Stored data entries
------------

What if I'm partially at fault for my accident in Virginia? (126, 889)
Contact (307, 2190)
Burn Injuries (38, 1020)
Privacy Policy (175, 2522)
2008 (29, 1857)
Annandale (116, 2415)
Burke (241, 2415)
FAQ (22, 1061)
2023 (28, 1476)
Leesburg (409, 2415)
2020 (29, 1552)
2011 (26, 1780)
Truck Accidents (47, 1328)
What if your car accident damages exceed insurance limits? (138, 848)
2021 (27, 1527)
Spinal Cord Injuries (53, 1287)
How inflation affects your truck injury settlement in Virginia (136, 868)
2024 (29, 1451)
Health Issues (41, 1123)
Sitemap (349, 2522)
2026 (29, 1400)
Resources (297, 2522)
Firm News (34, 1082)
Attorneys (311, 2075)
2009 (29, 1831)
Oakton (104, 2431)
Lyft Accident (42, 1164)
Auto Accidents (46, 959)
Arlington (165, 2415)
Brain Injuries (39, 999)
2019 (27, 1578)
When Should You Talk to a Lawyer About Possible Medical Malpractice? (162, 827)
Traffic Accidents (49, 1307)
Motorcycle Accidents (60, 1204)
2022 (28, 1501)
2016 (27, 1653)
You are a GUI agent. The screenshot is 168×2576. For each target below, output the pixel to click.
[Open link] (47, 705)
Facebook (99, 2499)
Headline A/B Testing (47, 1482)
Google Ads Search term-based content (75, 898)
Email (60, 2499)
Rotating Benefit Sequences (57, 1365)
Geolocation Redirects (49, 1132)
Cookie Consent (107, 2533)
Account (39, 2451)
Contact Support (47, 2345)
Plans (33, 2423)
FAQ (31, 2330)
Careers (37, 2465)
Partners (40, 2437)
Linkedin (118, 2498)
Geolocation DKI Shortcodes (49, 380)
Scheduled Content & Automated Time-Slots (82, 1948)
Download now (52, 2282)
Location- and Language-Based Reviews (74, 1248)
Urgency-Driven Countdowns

------------

WHAT THE TASK REQUIRES >> Above are the records; print exactly the lines from the line with "Privacy Policy (175, 2522)" to the line with "2016 (27, 1653)", including both, and nothing else.

SOLUTION TO THIS EXERCISE >>
Privacy Policy (175, 2522)
2008 (29, 1857)
Annandale (116, 2415)
Burke (241, 2415)
FAQ (22, 1061)
2023 (28, 1476)
Leesburg (409, 2415)
2020 (29, 1552)
2011 (26, 1780)
Truck Accidents (47, 1328)
What if your car accident damages exceed insurance limits? (138, 848)
2021 (27, 1527)
Spinal Cord Injuries (53, 1287)
How inflation affects your truck injury settlement in Virginia (136, 868)
2024 (29, 1451)
Health Issues (41, 1123)
Sitemap (349, 2522)
2026 (29, 1400)
Resources (297, 2522)
Firm News (34, 1082)
Attorneys (311, 2075)
2009 (29, 1831)
Oakton (104, 2431)
Lyft Accident (42, 1164)
Auto Accidents (46, 959)
Arlington (165, 2415)
Brain Injuries (39, 999)
2019 (27, 1578)
When Should You Talk to a Lawyer About Possible Medical Malpractice? (162, 827)
Traffic Accidents (49, 1307)
Motorcycle Accidents (60, 1204)
2022 (28, 1501)
2016 (27, 1653)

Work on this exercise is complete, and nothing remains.